Rien de tel « depuis Toutankhamon »
« En commençant les fouilles, nous n’avions même pas l’espoir de retrouver une breloque », a confié le chercheur avec le sourire. « Finalement, nous n’avons jamais rien trouvé d’aussi extraordinaire à Tanis depuis 1946. »
La découverte a été effectuée lors de travaux préliminaires du programme de conservation de la nécropole royale, qui comprend la construction d’un nouveau toit, le nettoyage des tombes et la restauration de leurs parois. Crédits: Mission Française des Fouilles de Tanis de l’EPHE-PS/Frédéric Payraudeau
Tanis, site du nord-est du delta du Nil, fut la capitale politique de l’Égypte durant les 21e et 22e (vers 1069–715 av. J.-C.), période dite Troisième Période intermédiaire, et jusqu’en 660 av. J.-C. environ. Fondée à l’image de Thèbes dans un souci de renouveau du pouvoir, elle comprenait un vaste complexe funéraire attenant au grand temple d’Amon qui avait pour vocation de « remplacer » la Vallée des rois, victimes de pillages bien trop fréquents à l’époque. Ainsi, les tombes royales de Tanis ont été découvertes au milieu du 20e siècle intactes ou presque, ce qui est exceptionnel en Égypte, où la plupart des sépultures royales ont été visitées et vidées de leurs objets précieux dès l’Antiquité.
Reposant dans des niveaux archéologiques inférieurs à ceux fouillés par Pierre Montet, elles avaient donc échappé à la vigilance des pilleurs venus dans le tombeau d’Osorkon II, « probablement à l’époque romaine », selon les chercheurs.
Des statuettes au service du roi
Un tel lot d’ouchebtis, qui servaient au défunt de « petits serviteurs » dans l’au-delà, n’a pas d’équivalent dans cet état et dans cette proportion « depuis Toutankhamon » , a assuré au micro Laurent Coulon, égyptologue spécialiste de la religion et des rites funéraires et membre du Collège de France. Et ce, même s’il est souvent admis que le pharaon disposait d’une statuette différente par jour, laissant entendre que 365 personnages étaient déposés dans sa tombe. « En réalité, on n’en a jamais trouvé autant », nuance Frédéric Payraudeau.
Un ouchebti après son nettoyage.
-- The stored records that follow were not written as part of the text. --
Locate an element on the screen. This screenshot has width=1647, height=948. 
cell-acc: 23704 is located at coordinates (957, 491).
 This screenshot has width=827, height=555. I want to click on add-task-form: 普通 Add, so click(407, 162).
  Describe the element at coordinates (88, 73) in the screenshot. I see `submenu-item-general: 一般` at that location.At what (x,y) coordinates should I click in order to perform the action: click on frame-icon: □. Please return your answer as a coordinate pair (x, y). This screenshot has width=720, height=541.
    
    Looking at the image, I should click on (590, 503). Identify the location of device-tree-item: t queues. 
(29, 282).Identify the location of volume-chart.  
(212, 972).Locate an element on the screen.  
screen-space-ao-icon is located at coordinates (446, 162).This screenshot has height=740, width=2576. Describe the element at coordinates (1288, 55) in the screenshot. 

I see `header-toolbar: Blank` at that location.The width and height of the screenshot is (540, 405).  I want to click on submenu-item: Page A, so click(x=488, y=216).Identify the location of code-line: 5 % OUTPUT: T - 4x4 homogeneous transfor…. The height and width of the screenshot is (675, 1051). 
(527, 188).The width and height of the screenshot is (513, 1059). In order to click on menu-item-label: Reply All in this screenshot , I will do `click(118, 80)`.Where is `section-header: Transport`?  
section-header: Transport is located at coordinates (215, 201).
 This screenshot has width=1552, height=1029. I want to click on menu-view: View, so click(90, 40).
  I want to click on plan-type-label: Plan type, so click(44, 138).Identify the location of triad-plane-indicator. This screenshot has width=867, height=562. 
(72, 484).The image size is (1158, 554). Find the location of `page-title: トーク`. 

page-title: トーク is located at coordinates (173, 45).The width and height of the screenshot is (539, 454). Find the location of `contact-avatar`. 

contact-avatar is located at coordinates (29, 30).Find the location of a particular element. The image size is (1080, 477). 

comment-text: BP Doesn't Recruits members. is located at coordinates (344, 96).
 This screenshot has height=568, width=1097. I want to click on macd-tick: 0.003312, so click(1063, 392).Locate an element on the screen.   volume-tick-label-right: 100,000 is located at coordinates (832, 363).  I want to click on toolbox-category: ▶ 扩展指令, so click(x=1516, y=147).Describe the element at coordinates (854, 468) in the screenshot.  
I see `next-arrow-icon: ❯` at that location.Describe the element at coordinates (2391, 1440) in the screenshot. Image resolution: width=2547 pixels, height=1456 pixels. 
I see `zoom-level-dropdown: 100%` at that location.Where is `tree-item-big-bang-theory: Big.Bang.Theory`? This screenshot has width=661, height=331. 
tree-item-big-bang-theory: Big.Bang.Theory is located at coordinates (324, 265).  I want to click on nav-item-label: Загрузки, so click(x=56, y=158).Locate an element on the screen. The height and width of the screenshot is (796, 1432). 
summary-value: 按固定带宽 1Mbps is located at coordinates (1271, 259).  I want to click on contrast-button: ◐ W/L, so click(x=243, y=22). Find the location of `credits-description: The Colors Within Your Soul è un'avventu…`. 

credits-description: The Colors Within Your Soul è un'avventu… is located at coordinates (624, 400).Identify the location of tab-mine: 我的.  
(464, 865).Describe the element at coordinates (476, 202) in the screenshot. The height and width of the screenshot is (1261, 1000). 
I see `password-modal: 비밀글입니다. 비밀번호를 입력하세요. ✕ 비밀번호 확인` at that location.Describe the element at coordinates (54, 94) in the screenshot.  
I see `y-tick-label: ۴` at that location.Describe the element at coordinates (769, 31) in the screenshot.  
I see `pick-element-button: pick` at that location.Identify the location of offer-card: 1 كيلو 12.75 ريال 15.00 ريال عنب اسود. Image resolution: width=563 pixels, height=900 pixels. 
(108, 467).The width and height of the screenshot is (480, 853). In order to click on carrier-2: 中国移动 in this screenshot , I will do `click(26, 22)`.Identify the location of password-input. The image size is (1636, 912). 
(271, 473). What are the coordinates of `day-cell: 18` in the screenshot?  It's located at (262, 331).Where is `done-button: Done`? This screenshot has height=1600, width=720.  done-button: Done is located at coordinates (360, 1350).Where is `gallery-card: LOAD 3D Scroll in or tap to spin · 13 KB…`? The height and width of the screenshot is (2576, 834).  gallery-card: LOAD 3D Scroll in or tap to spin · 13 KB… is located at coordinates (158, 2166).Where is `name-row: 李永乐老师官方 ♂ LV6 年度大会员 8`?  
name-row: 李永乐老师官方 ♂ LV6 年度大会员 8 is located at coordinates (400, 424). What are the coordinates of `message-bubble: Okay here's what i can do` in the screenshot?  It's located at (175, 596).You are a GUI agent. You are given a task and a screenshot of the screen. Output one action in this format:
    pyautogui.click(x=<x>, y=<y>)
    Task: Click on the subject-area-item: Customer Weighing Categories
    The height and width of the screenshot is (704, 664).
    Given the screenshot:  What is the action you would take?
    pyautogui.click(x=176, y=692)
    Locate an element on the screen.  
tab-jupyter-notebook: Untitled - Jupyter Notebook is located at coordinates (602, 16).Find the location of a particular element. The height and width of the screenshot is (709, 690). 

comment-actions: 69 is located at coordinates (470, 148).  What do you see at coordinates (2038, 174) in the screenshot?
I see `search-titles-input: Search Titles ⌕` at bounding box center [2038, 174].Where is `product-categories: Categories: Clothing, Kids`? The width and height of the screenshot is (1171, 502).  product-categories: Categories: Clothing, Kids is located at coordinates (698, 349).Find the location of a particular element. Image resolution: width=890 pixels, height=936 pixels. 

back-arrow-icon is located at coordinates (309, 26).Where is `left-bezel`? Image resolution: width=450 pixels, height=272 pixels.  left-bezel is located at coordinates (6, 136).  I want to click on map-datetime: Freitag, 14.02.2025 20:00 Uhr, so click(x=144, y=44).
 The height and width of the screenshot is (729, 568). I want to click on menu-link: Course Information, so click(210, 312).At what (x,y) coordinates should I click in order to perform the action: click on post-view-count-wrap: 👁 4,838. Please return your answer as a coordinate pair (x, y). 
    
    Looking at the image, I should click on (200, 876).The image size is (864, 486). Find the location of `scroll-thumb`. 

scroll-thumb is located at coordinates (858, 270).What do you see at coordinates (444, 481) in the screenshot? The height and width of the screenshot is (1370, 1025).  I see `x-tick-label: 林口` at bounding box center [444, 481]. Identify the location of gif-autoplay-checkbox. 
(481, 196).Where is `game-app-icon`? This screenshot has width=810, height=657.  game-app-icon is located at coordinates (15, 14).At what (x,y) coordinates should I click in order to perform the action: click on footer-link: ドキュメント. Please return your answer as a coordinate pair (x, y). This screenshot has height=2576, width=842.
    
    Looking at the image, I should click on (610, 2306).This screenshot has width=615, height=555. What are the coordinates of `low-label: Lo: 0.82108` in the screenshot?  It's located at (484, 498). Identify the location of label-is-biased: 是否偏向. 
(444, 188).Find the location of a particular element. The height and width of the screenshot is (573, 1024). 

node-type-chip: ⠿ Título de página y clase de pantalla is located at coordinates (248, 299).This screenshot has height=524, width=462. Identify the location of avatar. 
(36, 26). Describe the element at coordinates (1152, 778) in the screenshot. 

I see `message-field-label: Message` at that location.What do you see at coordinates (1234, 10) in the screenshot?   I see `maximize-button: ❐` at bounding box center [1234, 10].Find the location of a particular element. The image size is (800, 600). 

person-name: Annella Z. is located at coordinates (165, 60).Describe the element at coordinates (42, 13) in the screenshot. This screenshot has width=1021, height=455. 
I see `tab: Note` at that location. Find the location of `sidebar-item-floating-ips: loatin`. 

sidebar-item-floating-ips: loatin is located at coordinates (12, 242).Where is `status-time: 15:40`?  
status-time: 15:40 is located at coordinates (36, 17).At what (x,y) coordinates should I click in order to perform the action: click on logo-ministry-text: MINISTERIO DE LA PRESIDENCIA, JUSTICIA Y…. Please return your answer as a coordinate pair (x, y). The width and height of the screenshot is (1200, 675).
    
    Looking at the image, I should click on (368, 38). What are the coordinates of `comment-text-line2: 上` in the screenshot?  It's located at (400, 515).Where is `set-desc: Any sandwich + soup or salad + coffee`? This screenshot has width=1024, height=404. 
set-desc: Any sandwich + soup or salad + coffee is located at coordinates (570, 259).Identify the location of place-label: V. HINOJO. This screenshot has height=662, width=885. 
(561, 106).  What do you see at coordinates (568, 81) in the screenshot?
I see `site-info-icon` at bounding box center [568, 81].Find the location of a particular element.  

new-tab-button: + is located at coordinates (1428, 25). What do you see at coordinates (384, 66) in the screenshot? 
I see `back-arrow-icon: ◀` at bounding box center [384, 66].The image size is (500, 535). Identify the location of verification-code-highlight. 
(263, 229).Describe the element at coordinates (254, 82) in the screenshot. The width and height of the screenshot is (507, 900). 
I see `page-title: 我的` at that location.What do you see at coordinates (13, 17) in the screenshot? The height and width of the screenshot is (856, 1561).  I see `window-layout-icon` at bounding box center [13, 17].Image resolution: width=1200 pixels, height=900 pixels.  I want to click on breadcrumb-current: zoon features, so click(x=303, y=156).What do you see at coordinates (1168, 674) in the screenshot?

Crédits: Mission Française des Fouilles de Tanis de l’EPHE-PS/Frédéric Payraudeau
Fait étonnant pour les chercheurs: la série retrouvée à Tanis compte une majorité de figures féminines, contre une plus petite proportion de figures masculines. « Les ouchebtis représentant des femmes n’apparaissent qu’à la fin du Nouvel Empire et sont assez rares. Ce fut donc une vraie surprise pour nous de constater qu’elles se trouvaient en plus grand nombre que les hommes. »
Actuellement stockées dans un entrepôt pour assurer, durant ces premiers jours hors du milieu dans lequel elles sont restées près de trois millénaires, leur bonne conservation, les statuettes devraient sans doute rejoindre à terme le musée égyptien du Caire, place Tahrir, au Caire.